Hören Sie auf, gegen die Feuchtigkeit in Ihren Reinigungsanlagen zu kämpfen.
Seien wir ehrlich: In der Reinigungsphase versagt meist die Wärmekontrolle. Man versucht, die Feuchtigkeit schnell zu beseitigen – doch man darf nicht das Risiko eingehen, die Wafer zu beschädigen. Es handelt sich dabei um ein Gleichgewichtsproblem, das in den meisten Fällen zu Problemen führt.
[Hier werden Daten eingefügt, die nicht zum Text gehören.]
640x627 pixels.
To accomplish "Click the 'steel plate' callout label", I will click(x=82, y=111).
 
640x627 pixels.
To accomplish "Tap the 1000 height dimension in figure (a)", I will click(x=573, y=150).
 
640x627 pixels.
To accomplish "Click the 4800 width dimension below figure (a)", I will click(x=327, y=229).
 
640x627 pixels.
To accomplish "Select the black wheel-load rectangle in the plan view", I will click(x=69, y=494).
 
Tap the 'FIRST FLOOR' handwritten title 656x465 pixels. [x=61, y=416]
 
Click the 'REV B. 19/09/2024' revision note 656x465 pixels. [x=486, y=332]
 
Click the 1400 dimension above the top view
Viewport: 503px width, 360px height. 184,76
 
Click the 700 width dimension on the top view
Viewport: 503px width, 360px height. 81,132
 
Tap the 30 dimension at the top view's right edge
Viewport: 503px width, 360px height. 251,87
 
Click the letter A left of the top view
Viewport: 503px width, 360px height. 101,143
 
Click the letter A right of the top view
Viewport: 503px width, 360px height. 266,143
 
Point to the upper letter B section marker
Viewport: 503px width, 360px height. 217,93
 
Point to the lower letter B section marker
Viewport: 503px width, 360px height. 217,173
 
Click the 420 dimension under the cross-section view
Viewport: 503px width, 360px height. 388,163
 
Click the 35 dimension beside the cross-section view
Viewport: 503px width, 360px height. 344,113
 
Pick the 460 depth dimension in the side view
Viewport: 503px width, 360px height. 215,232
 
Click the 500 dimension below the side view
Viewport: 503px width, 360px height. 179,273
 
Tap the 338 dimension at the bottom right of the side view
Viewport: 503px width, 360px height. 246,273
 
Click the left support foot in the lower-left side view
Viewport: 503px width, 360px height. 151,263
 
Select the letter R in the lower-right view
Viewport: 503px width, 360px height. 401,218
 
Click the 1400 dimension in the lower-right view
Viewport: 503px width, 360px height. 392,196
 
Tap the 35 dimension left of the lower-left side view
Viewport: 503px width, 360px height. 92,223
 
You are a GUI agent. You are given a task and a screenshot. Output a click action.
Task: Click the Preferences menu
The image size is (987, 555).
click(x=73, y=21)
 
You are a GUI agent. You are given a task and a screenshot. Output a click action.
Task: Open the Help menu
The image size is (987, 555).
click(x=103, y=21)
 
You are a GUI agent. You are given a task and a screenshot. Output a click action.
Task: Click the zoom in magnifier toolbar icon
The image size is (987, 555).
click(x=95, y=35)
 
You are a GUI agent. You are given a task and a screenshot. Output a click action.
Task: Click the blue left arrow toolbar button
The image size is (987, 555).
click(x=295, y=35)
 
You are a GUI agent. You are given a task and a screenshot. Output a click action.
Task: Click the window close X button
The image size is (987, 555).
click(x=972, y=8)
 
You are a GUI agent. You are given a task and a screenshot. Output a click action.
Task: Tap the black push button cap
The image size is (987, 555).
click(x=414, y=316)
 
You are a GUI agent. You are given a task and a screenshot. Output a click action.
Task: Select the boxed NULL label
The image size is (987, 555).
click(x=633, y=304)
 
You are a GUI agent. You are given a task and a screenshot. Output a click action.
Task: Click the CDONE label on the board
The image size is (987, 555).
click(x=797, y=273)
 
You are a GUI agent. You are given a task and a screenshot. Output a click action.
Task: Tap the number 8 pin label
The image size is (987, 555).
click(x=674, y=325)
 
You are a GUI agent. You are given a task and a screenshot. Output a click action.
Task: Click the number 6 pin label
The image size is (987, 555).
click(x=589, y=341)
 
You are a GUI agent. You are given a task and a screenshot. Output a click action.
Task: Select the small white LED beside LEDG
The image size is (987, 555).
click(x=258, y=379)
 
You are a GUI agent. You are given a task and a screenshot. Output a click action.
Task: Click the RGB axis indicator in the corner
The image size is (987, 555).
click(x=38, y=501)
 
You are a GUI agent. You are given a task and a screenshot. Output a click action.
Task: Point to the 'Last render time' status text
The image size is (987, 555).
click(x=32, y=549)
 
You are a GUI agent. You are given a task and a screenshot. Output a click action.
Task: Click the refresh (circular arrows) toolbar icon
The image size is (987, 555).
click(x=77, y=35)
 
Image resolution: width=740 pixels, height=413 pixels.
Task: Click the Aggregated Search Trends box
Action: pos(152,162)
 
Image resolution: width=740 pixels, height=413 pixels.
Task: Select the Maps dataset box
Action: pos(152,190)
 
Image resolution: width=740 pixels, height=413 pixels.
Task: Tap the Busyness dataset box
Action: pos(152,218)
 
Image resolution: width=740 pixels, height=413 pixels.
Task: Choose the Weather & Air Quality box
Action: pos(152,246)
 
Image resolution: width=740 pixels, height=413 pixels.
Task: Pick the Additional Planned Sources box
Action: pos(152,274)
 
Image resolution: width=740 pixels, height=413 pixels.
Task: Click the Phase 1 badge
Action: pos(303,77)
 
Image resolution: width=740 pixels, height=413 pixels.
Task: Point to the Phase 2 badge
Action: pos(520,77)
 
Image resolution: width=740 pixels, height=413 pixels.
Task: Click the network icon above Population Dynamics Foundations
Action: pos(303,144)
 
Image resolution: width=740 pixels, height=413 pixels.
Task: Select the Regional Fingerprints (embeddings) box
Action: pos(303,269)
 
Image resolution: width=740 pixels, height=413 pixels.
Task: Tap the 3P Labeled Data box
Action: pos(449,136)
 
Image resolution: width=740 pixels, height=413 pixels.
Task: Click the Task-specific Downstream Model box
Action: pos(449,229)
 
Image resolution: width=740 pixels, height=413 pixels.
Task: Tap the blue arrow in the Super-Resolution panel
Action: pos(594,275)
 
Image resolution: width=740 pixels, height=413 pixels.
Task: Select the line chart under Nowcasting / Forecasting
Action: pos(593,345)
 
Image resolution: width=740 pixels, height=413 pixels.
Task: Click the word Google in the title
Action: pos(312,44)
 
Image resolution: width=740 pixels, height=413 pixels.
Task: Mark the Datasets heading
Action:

Deshalb verwenden wir wasserdichte Infrarotlampen. Das sind keine gewöhnlichen Heizgeräte. Wir haben sie extra für diese feuchten Bereiche konstruiert – damit sie auch bei hoher Feuchtigkeit weiterhin funktionieren können, ohne auszufallen.
Richtige Daten erfassen
Wenn Sie ein „Smart Fab“-System anstreben, können Sie nicht weiterhin auf herkömmliche Thermostate vertrauen. Diese sind einfach zu ungenau.
Wir entwickeln solche IR-Systeme, die mit Ihrer digitalen Steuerung kommunizieren können. Durch Anpassung der Leistung und Spannung kann man genau erkennen, wie sich die Wärme im Reinigungsprozess verteilt. Dadurch erhalten Ihre Steuereinheiten Echtzeitdaten. Sie sehen genau, wo die Temperatur sinkt – und können die Leistung entsprechend anpassen, um alles in dem optimalen Bereich zu halten.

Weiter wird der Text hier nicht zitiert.